It had taken him far longer to trust her and her people than it had taken the Nalzindar to extend their own trust. The tale they brought explained much of that. But Tiercel simply insisted that they
must
be allies, for no better reason than because Shaiara’s people had not attempted to kill them yet.

“No,” Tiercel said. “Why would this Bisochim do what the Endarkened want, if he’s a Wildmage?
You
wouldn’t.”

Shaiara looked at Harrier in surprise. He shrugged, but did not deny what Tiercel implied. She would require him to state it plainly later, however—she was not entirely certain she trusted the peculiar speech of the North. “Maybe they—I don’t know—
lied
to him,” Harrier said.

Tiercel frowned. “Somebody told him he needed to fix the Balance.”

Shaiara saw him glance at Harrier, and saw Harrier shrug. “There’s nothing wrong with it that
I
know of,” he said slowly. He hesitated. “It’s a good story, though.”

“An excellent one,” Shaiara said bitterly, “since it has called my brethren to war.”

Harrier sighed and ran a hand through his hair. “So he’s going to fix the Balance—which isn’t broken, by the way—by
killing
everybody?”

“No,” Tiercel said, and he sounded certain of this. “He’s going to do it by bringing back the Endarkened.
Think
, Har. What did Zanattar
say?”

Shaiara saw Harrier’s brow furrow in concentration. Were he one of her own people, she could be certain Zanattar’s words would be rendered exactly. Now, she could not be sure. But when he spoke, she heard the echo of the Isvaieni in his words.

“‘Since the time of the Great Flowering, the Balance of the World has been out of true, for the Light destroyed the great evil that beset the world in that time—as was only right—but those who kept the Light in those days did not stop where they should have, and so ever since that day, the Great Balance has been tipping more and more away from what the Wild Magic means it to be. Generation after generation has followed this False Balance, upholding it for their own purposes—’”

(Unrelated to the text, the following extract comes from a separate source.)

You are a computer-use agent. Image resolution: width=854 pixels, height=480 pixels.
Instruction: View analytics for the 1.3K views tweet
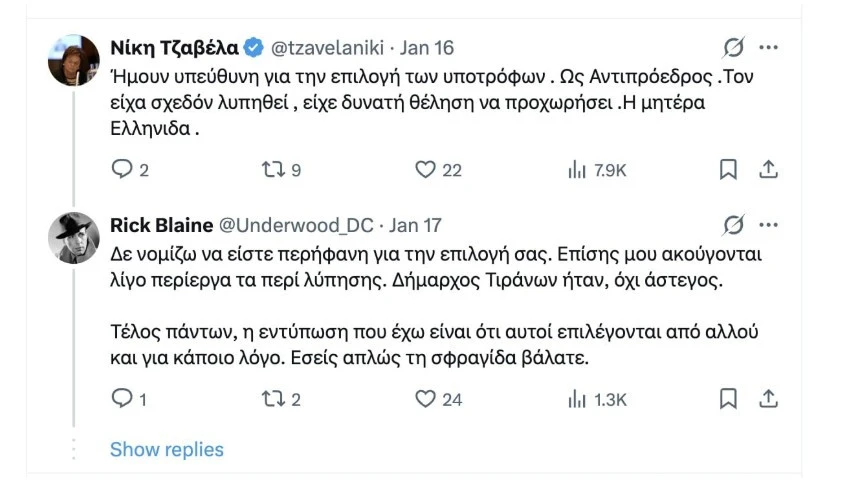click(577, 399)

He went on to the end of the words Zanattar had spoken to him. They were not Zanattar’s words, though, Shaiara knew. They were Bisochim’s.

“So he must think—or have been convinced—that because the Endarkened have been destroyed, there’s something wrong with the Wild Magic now, and the only way to fix it is to … bring the Endarkened back,” Tiercel said. His voice wavered with a disbelief Shaiara understood all-too-well.

“I’m not even going to mention how stupid it is to decide to fix the Wild Magic, considering he’s been corrupted by Endarkened,” Harrier said in disgust. “The only question now is, what do we do about it?”

“You?” Shaiara asked, and though she did her best to school her voice, she knew her tone conveyed her disbelief.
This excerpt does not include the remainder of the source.